デバッグ前の危険な香り
まずは、終わったことを山田さんに報告だ。
「ダウンロードが終わったようです」
「そうですか。ではプレイをお願いします」
意外にあっさり。
事務的会話。
「チャットはどこでできるのですか?」
「すぐにわかります。では、私はこれで退室しますので、何かあればチャットで呼びかけてください」
「そうですか。わかりました」
ヘッドフォンの向こうでピッと音がして、ドアが開いて閉まる音がする。
山田さんが退室された。
やっぱり、説明を避けているではないか。
僕の『わかりました』って、本当にわかって言っているのではない。
なんか、曖昧な部分がまだたくさん残っている気がするのだが、こんな状態でデバッグを始めていいのだろうか。
どうもこの顧客は、説明を避けて、やらせようやらせようという意図が強すぎる。
なぜ、こうもあれこれ隠して先を急ぐのか、理解できない。
何かすごく危険な予感がする。
てなわけで、ついに僕は、デバッグ室に一人取り残された。
無駄にハイスペックで怪しげな機能が満載のHMDをかぶり、<カオス>に囲まれ、白いベッドの上であぐらをかいている僕。

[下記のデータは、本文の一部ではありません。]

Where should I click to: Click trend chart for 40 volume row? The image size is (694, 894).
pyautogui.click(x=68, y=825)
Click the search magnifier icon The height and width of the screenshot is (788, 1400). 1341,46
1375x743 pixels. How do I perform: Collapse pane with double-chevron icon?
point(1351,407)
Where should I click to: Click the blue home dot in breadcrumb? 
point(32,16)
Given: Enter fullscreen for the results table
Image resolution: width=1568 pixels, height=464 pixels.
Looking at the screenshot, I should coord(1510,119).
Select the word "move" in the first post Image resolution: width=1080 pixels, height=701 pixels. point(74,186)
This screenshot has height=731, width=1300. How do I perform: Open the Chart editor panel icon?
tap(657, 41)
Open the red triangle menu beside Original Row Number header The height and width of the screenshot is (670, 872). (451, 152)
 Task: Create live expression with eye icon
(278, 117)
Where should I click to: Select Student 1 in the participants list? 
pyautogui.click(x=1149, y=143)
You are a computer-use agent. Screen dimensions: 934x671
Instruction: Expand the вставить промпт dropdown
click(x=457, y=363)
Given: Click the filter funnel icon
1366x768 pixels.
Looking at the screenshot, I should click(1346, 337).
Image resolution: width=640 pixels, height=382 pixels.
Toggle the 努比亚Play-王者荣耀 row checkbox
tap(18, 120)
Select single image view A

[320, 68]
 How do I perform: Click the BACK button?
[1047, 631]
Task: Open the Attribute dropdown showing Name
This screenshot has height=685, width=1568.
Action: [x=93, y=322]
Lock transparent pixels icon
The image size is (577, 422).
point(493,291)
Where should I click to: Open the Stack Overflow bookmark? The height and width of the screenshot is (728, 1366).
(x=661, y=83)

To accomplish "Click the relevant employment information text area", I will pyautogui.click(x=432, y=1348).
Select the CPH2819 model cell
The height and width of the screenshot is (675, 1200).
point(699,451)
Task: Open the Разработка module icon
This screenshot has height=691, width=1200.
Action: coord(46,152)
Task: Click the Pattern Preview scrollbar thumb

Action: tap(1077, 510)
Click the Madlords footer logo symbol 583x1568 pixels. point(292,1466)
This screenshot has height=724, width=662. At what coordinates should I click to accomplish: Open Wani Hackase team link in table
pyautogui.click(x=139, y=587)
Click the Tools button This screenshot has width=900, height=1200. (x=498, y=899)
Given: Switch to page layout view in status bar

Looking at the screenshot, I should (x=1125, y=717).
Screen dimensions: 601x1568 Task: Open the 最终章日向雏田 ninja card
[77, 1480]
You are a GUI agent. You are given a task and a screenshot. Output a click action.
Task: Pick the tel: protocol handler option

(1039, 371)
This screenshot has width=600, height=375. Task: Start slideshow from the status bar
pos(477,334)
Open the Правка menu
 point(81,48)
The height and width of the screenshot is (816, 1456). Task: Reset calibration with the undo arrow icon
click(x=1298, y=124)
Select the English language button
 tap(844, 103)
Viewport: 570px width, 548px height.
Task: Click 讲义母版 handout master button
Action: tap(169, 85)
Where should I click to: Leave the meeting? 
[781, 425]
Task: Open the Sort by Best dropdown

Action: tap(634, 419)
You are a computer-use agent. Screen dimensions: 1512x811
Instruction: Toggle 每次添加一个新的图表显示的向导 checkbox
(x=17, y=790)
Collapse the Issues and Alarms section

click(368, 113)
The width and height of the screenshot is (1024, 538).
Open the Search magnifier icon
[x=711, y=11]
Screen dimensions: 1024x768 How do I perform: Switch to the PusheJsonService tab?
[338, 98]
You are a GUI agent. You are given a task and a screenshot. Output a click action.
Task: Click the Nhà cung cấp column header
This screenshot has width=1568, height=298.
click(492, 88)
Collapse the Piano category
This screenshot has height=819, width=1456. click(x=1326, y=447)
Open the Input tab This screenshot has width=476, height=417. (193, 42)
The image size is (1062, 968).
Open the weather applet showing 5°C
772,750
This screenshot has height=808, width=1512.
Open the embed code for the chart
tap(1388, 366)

呼吸はしているので肩も胸もわずかに動くが、それ以外は硬直したかのように同じ姿勢を保っている。
言っておくが、瞑想にふけっているのではない。
『どうしよう』という言葉が頭の中でループしていて、どうにも先に進めないのだ。
えっ? 何が起きたのかって?
理由は簡単。
HMDの怪しげな機能、味覚を除いた五感が再現できるという機能が怖いのだ。
恐怖と好奇心が心の中の天秤の皿に乗って、ゆらゆらと揺れている。
やがて、均衡が破られた。好奇心がかろうじて勝利した。
腹が決まった。
「いっちょやりますか!」
僕は両手で腰を、太ももを、パンパン叩く。
いよいよゲーム開始、いや、デバッグ開始、もっと言い換えると缶詰開始なのだが、まさかこの後に『とんでもないこと』が起こるとは夢にも思わなかった。
いや、もうすでに、この部屋へ入ったときから『とんでもないこと』が僕の周りに起こっていたのである。
それに気づくのは、もう少し後になってからだった。